The study found 64 percent of the nearly 10,000 high school seniors surveyed had only a bare-bones understanding of American civics and that — for the fourth year in a row — their average scores slipped. Just 24 percent had what the study described as “proficient” understanding.
What does that actually mean? Well, the study found, for example, that most seniors were able to “identify an activity that is part of civic life” or “identify the constitutional issue in a Supreme Court case.” Cool — but not exactly constitutional scholar-level knowledge for an 18-year-old about to graduate and become a full-fledged, tax-paying, voting participant in our democracy. (Oh wait, he or she probably won’t vote as less than one-in-four eligible young Americans actually did so in 2010.) On the other hand, less than a quarter of high school seniors could “identify a power granted to Congress by the Constitution” or “define the term ‘melting pot’ and argue if it applies to the U.S.”
(But yet we’re still shocked — shocked! — that twice as many Americans can name at least two members of the “The Simpsons” TV family than can name more than one of the five freedoms guaranteed by the First Amendment.)

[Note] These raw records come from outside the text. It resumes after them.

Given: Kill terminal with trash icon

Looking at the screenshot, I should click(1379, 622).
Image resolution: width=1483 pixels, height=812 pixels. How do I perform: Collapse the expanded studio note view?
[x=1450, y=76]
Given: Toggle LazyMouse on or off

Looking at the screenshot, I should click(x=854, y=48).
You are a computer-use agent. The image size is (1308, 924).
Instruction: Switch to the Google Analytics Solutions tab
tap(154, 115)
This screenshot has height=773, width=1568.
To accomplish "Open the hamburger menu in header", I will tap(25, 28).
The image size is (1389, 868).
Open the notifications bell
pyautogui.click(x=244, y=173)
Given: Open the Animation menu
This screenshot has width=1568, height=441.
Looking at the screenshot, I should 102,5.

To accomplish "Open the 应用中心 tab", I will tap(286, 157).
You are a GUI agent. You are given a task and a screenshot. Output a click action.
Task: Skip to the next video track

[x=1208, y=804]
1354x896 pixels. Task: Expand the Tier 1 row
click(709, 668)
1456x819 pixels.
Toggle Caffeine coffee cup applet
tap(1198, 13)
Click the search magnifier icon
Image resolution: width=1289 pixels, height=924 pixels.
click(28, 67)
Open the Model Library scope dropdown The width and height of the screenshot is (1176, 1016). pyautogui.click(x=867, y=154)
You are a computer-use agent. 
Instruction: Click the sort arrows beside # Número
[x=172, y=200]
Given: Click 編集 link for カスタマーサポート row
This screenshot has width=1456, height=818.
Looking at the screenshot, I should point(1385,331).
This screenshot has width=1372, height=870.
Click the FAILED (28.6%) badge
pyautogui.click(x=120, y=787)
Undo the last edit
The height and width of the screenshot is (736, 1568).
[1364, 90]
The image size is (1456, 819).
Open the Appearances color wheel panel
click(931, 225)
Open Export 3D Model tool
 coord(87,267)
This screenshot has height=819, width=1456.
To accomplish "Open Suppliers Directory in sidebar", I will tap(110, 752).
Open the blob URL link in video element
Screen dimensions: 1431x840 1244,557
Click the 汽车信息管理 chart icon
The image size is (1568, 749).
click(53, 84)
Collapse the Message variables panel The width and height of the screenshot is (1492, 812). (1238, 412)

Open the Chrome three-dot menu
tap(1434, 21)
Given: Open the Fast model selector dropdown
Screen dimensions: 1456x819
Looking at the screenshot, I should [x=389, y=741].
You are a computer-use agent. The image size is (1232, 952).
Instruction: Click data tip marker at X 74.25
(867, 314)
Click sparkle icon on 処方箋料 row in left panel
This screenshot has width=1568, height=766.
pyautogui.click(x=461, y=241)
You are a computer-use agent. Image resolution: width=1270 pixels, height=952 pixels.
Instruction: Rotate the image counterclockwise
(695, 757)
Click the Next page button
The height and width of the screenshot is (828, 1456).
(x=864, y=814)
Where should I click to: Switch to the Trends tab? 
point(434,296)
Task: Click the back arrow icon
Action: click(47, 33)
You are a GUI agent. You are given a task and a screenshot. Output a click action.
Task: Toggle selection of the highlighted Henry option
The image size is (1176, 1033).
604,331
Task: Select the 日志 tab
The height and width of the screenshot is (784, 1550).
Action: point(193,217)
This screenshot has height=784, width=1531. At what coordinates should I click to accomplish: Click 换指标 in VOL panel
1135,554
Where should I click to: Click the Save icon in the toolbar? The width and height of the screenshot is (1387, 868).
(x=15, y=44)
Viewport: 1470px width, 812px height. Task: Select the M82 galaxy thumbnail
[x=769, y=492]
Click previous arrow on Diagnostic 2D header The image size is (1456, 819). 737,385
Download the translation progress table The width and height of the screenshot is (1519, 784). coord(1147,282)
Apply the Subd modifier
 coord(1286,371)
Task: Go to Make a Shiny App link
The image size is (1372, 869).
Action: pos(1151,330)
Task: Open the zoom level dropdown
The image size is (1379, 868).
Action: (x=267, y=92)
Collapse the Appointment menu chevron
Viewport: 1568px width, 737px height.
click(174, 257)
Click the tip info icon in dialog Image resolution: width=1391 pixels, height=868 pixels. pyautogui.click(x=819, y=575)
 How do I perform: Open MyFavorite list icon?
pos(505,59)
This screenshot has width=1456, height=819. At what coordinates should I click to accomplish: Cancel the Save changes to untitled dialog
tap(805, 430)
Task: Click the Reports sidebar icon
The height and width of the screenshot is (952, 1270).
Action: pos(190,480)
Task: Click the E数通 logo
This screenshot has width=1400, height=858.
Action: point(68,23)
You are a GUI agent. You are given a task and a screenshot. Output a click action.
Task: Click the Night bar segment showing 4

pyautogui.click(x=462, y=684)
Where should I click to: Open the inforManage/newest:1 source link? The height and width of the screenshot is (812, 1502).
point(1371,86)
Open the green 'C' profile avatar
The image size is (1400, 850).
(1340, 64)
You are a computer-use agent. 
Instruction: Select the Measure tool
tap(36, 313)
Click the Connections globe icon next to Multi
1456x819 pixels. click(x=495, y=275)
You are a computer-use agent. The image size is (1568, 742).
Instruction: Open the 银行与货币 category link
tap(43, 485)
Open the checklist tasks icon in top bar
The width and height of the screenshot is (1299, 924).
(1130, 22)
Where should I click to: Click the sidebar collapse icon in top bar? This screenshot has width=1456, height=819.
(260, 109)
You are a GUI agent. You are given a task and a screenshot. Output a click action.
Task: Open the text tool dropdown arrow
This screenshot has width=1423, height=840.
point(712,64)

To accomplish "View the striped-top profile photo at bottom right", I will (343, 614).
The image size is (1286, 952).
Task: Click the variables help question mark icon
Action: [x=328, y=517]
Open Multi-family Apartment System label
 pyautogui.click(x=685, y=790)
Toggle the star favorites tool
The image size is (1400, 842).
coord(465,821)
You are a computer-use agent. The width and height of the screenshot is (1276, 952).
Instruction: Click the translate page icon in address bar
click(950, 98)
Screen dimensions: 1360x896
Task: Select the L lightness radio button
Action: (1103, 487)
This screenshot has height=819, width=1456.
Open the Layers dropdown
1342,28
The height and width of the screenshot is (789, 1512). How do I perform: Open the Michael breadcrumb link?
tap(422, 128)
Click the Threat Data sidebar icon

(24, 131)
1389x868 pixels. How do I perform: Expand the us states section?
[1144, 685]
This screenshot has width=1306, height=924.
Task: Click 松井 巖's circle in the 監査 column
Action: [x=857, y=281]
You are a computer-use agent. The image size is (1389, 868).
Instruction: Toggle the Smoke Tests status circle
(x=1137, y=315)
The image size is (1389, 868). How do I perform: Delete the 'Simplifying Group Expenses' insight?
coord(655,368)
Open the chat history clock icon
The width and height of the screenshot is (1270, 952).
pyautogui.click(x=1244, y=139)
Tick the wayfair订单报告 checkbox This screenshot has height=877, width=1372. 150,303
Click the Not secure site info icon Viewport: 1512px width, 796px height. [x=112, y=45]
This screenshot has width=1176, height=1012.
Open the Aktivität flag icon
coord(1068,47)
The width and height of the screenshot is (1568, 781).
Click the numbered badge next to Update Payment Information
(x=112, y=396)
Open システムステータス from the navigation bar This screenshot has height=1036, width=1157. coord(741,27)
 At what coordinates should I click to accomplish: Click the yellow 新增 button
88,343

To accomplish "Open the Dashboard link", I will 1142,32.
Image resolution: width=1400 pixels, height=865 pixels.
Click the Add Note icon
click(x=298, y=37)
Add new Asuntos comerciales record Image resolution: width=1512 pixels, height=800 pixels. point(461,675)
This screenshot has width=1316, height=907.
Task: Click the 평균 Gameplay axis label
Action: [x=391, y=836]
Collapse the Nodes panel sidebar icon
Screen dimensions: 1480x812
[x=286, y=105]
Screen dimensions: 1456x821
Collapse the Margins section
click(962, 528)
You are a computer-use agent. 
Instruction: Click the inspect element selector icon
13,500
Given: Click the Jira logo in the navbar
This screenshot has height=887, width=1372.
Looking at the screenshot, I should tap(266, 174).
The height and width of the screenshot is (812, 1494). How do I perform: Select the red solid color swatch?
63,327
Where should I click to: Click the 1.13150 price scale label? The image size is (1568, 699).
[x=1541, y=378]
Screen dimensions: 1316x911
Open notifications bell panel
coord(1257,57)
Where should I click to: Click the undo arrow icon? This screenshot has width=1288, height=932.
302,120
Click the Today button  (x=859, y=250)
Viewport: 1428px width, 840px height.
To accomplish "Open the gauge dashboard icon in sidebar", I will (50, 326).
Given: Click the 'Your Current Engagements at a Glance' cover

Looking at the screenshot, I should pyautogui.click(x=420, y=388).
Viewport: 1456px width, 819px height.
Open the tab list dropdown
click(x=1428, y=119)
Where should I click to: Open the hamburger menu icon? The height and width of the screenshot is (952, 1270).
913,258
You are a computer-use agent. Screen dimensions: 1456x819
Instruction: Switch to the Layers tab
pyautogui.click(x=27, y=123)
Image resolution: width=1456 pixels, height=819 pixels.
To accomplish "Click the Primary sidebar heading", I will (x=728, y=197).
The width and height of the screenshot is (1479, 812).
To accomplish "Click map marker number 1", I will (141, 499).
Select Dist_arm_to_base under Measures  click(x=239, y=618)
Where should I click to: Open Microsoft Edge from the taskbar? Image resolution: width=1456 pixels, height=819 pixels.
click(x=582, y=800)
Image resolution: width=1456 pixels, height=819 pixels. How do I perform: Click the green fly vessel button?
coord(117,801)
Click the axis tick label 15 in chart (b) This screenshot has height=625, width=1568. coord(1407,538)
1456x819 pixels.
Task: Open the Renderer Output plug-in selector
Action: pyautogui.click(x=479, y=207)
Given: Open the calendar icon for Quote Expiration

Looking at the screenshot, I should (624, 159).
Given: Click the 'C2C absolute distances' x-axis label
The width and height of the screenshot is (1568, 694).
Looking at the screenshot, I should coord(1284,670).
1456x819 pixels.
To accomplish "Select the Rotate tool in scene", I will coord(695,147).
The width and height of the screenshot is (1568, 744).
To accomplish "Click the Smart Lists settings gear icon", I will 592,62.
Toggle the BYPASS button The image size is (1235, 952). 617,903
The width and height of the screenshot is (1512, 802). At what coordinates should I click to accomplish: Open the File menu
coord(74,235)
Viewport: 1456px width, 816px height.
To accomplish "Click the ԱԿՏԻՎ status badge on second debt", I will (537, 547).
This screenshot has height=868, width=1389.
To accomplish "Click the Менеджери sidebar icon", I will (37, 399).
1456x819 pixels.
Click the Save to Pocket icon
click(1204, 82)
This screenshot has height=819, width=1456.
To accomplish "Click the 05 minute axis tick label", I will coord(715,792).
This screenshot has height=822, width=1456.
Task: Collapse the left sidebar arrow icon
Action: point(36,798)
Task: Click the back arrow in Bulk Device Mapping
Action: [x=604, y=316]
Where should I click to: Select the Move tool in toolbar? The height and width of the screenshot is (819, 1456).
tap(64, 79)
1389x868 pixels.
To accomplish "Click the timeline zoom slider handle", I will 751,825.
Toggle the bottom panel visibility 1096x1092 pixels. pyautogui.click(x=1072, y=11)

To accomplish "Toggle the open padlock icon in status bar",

While these studies are an important tool in helping wave the red flag about the dangers of the demise of civics education in America, they obviously do not work on their own.
Thankfully, however, there are those who keep trying to break through. For example, the nonprofit Center for Civic Education has created various programs that try to help raise civics awareness and participation. Among its programs is Project Citizen, whose aim is to help students and others learn how they can monitor and influence public policy. For example, one Project Citizen initiative, established by Kentucky Advocates for Civic Education and spearheaded by University of Kentucky journalism students Gary Hermann and Lindsey Austin, led to the creation of a bill that would require state schools to provide additional civics education classes and mandate community service for high school students. Hermann and Austin worked with high school and junior high school students to draft and lobby for the bill. The bill has already gained the support of some state senators and will be introduced in the next legislative session.
Still, we — and others — will rightly continue to warn of the risks presented by an uninformed and disengaged citizenry when our system of government is founded on the idea that those citizens, when given the chance, will thoughtfully debate their options and make the best choice. And we — like others — will continue to stress the importance of not just teaching civics from a book, but allowing it to play out in practice.
We’ve known for a long time that warnings alone won’t cut it. As the 19th century educator Horace Mann, widely referred to as “The Father of American Education,” wrote way back in 1845: “The great moral attribute of self-government cannot be born and matured in a day; and if school children are not trained to it, we only prepare ourselves for disappointment if we expect it from grown men.”
Until we as a country decide to take civics education seriously — until we acknowledge that you can’t skimp on the serious preparation in class, trample their rights in school newsrooms (and beyond) and just flip the citizen switch “on” as we push our students out the door — it’s time to quit acting so surprised.